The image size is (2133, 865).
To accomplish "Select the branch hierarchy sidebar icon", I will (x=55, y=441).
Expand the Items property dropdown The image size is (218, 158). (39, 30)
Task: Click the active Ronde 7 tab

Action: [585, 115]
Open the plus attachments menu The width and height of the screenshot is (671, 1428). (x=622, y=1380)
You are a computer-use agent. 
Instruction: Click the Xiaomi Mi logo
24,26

--

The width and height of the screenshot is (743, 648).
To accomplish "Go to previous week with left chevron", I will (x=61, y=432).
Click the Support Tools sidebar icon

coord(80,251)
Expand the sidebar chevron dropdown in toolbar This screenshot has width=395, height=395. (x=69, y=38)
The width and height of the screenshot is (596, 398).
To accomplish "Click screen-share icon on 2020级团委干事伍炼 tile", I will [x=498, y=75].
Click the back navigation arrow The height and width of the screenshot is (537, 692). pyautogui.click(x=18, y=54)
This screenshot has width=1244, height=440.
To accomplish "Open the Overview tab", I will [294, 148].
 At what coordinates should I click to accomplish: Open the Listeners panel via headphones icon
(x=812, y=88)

* YOUR OBJECTIVE
Rewrite the records from the line with "Click the back" to the line with "(x=812, y=88)", substituting "image" for each "screenshot" and keeping everything else the same.

* RESULT
Click the back navigation arrow The height and width of the image is (537, 692). pyautogui.click(x=18, y=54)
This image has width=1244, height=440.
To accomplish "Open the Overview tab", I will [294, 148].
 At what coordinates should I click to accomplish: Open the Listeners panel via headphones icon
(x=812, y=88)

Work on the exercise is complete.